I have not had very many of these “my way or the highway” friends because I avoid these friendships like the plague.  But what such friends I have had were Evangelical Christians or political liberals.  Mainline Christians and conservatives have been decent friends, in that I did not have to believe the same way they did in order to be their friend.

And then there are those loyal friends who are there for you through thick and thin and in between.  When I lost my Ginny – my first wife – I had four such friends whom I referred to as my “Four Catholic Champions.”  I referred to them as such because they were indeed practicing or lapsed Catholics, and also to distinguish them from the Evangelical Protestants who had abandoned me.  I actually took two of them out and had a wonderful evening each time we were together.  I was able to work through losing Ginny because they were comfortable with my calling them and just talking to them.  They took the time to listen.
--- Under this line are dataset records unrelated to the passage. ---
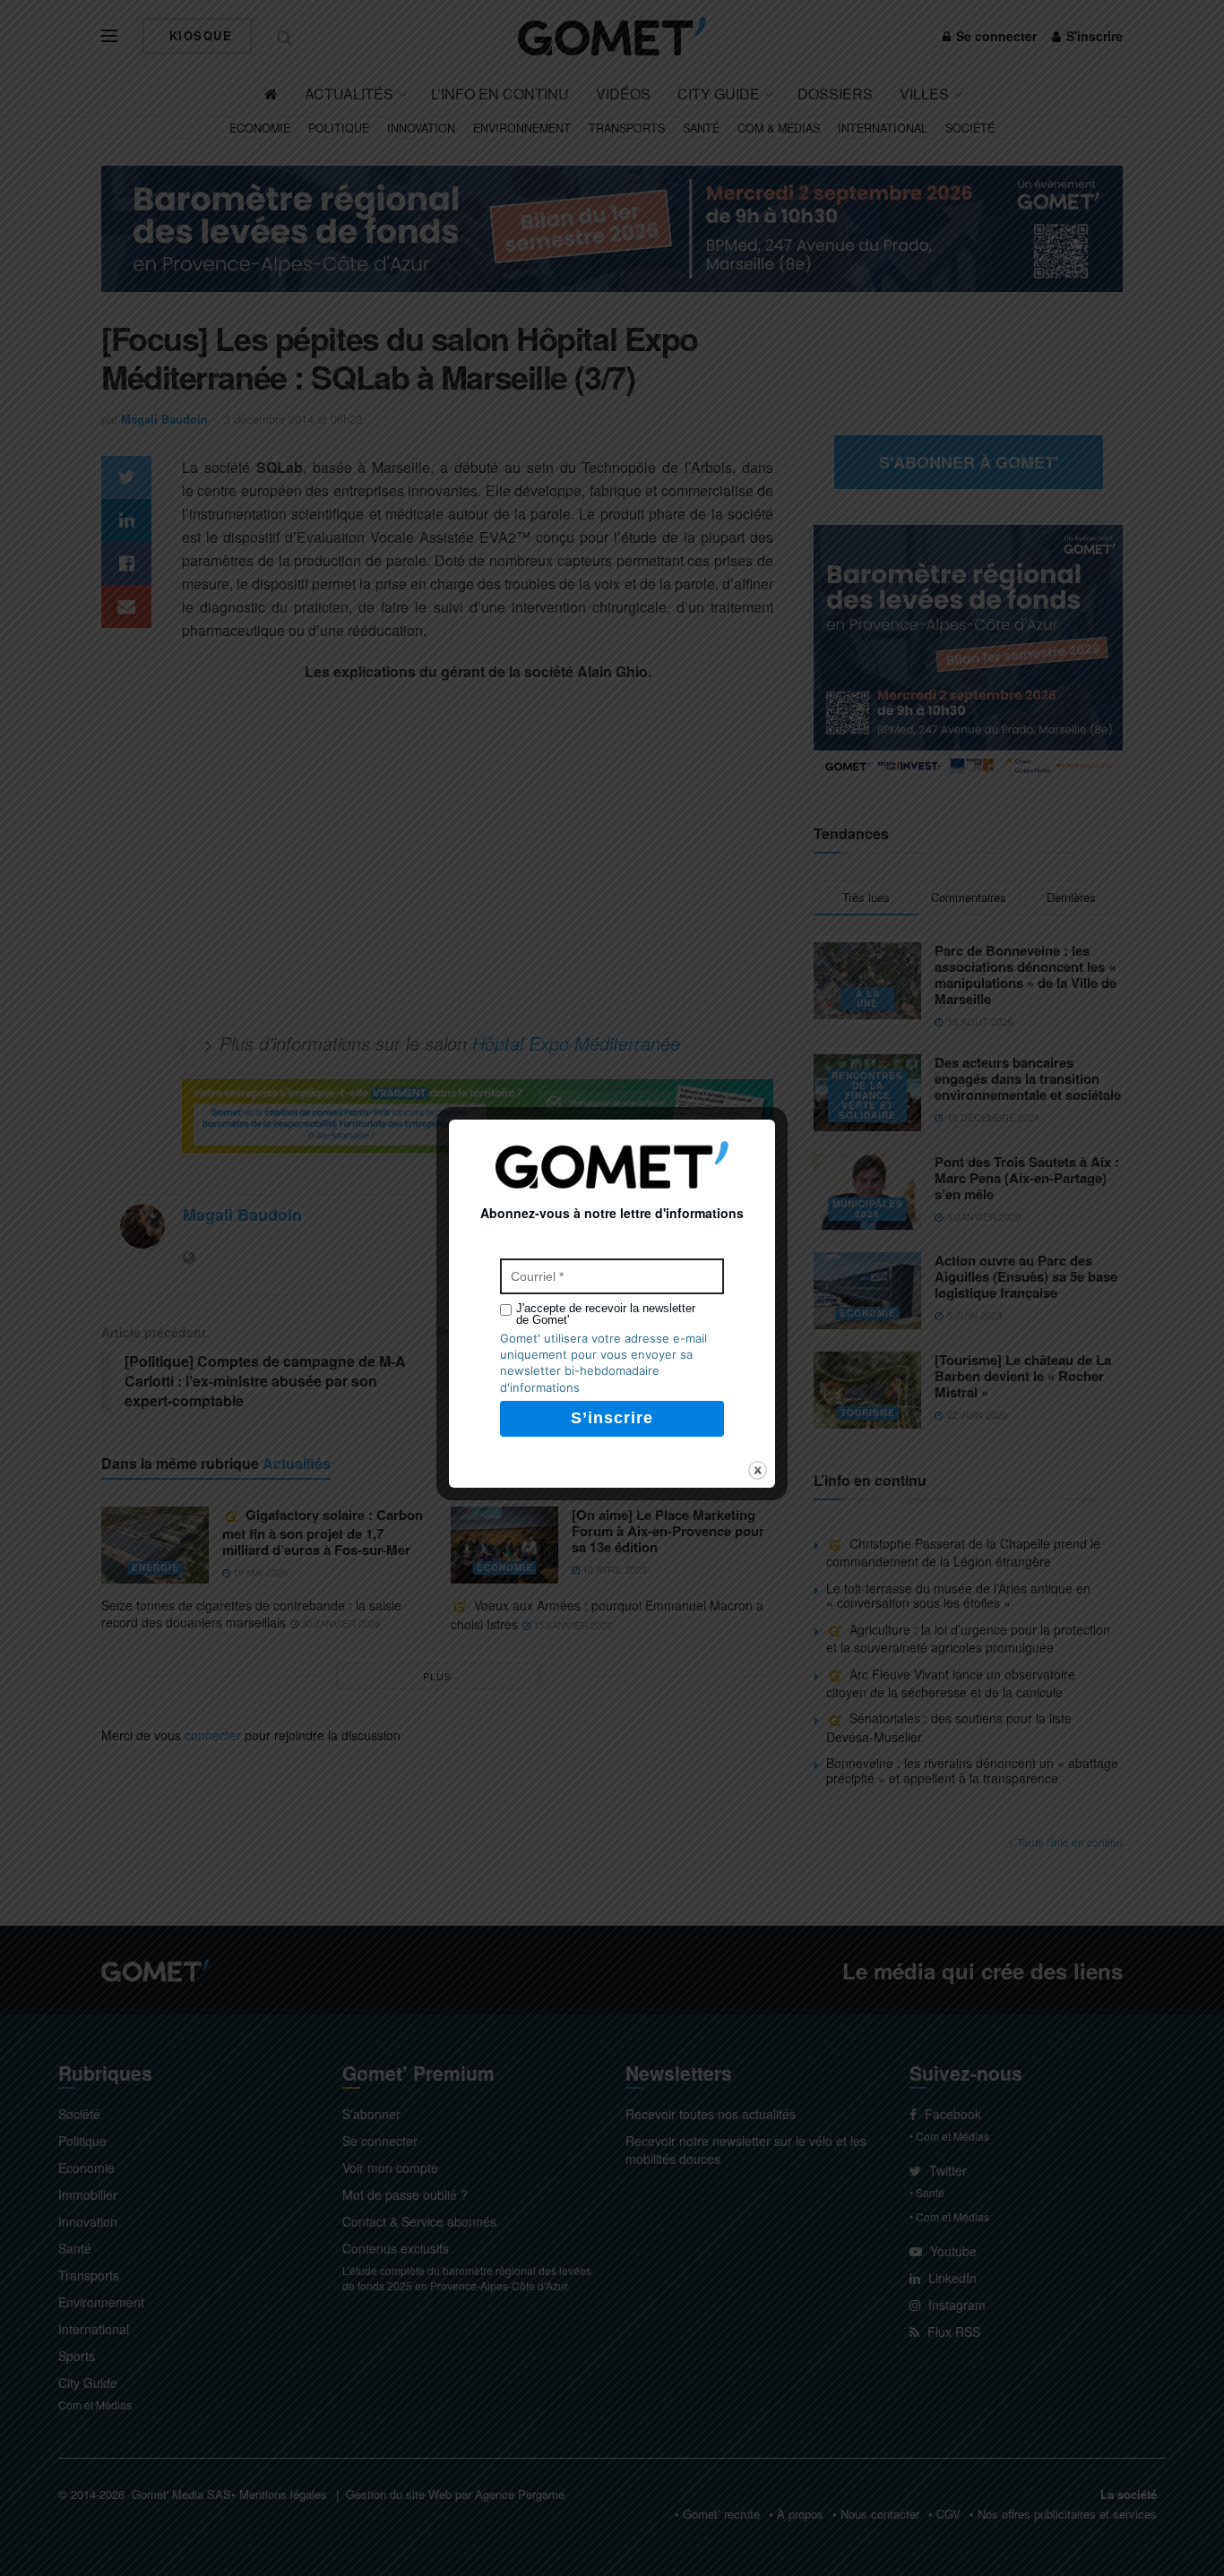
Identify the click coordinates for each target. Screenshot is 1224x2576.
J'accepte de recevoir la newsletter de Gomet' (605, 1314)
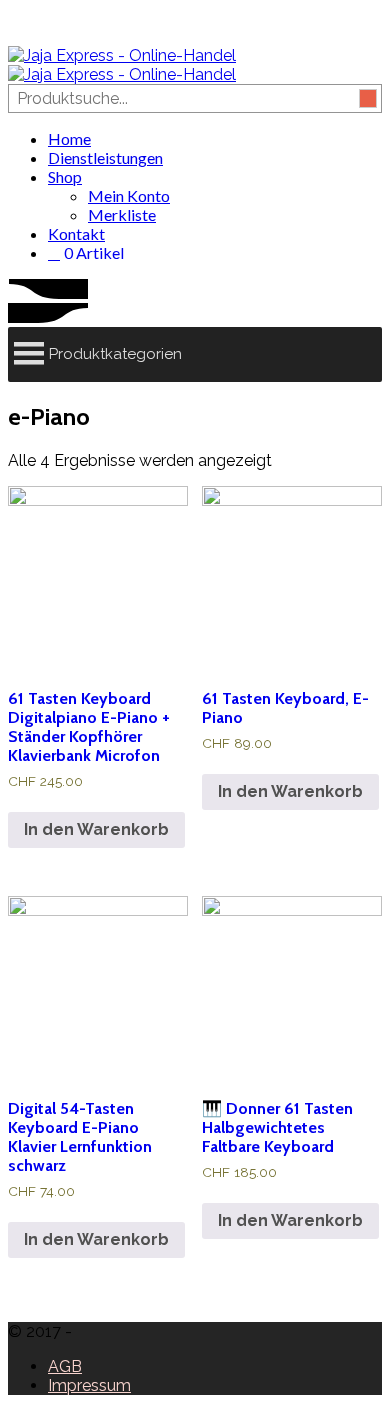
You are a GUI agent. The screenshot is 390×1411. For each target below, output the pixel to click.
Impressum (89, 1385)
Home (69, 138)
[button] (115, 354)
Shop (65, 176)
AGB (65, 1366)
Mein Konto (129, 195)
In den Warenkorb (96, 829)
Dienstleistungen (105, 157)
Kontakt (76, 233)
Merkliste (122, 214)
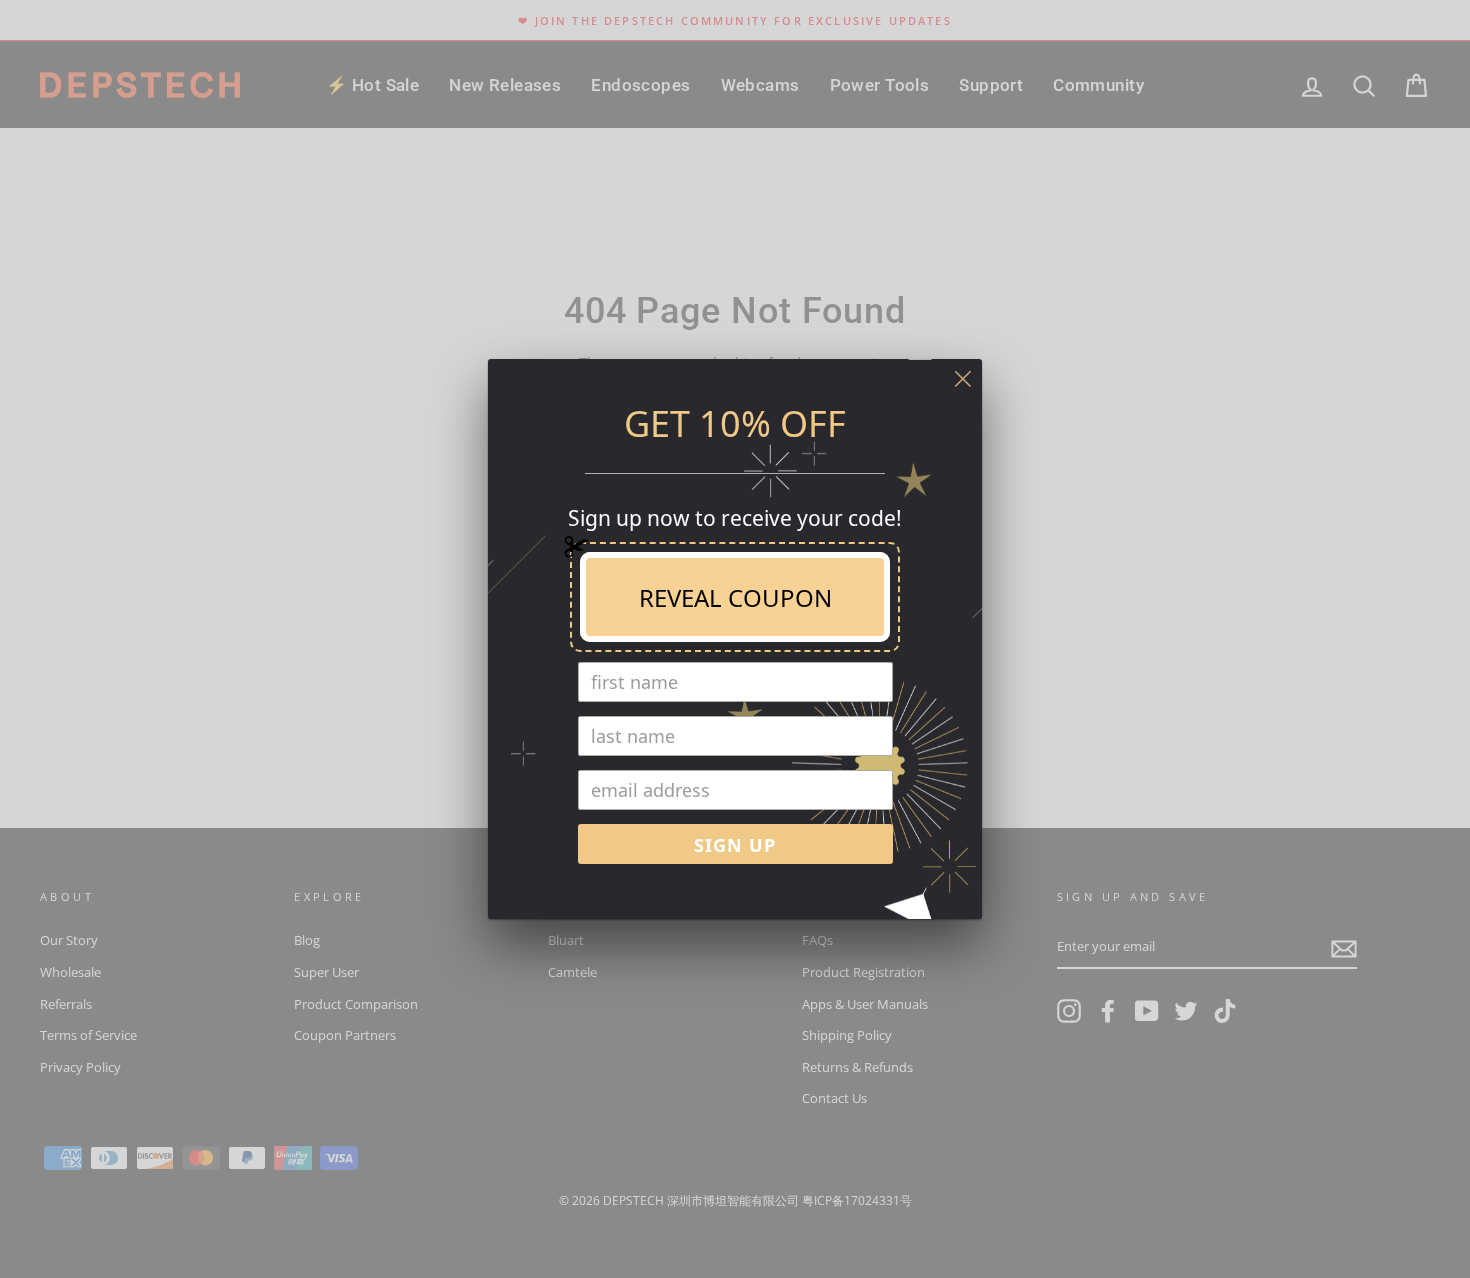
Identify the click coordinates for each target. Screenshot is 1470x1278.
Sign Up (735, 845)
When Carol and I lived in California, our best friends were Bruce and Barbara Boyles.  When we left and came to Colorado, that friendship continued.  After they moved to Boise, Idaho, that friendship still continued, and continues to this day, 25 years later.

I have two cousins whom I consider to be among my closest friends today.  Jimmy, Nikki, and I were very close when we were kids.  Indeed, Jimmy and I were essentially “Pete and Repeat.”  We never lost that closeness as we grew older, although we never were in real close touch.  Those two kids saw me at my best and worst, and yet they still chose to be good friends.

Back 50 years ago, the Beatles had a hit record with “Money Can’t Buy Me Love.”  Money CAN’T buy a person love, but it can buy “friends.”  If the money is flowing like an oil well gusher, a person can have a lot of friends, but when the money dries up and quits flowing, those “friends” dry up and blow away, like the seeds of a dandelion.  How true the old saying is:  When times are good, your friends know who you are; but when times are bad, you know who your friends are.

Back over 60 years ago, I used to listen to a radio program called “The Halls of Ivy,” which was about the trials and triumphs of the president of a small-town college.  It starred the wonderful Ronald Colman and his real-life wife Benita Hume.  On one of the radio episodes, (broadcast, I believe, on June 25, 1952) a group of people sang a song titled “Fair Weather Friends.”  I still remember the opening two phrases of that song.  I have googled to see if it was a legitimate song or something written for the radio program, but I have not been able to find anything on it.  As I remember, the song was about how worthless fair weather friends – Type 1 in my grouping above – really are.  It was a neat song, and it gave me the concept of friends who will abandon you when the going gets a little rough.

Everyone has at least a few of the “forever” friends.  Hang on to them!  Love them!  Nurture them! Treat them as the invaluable treasures that they are.  You will never regret it; I can guarantee you.

Everyone have a wonderful Holiday Season.  Happy Holidays to all.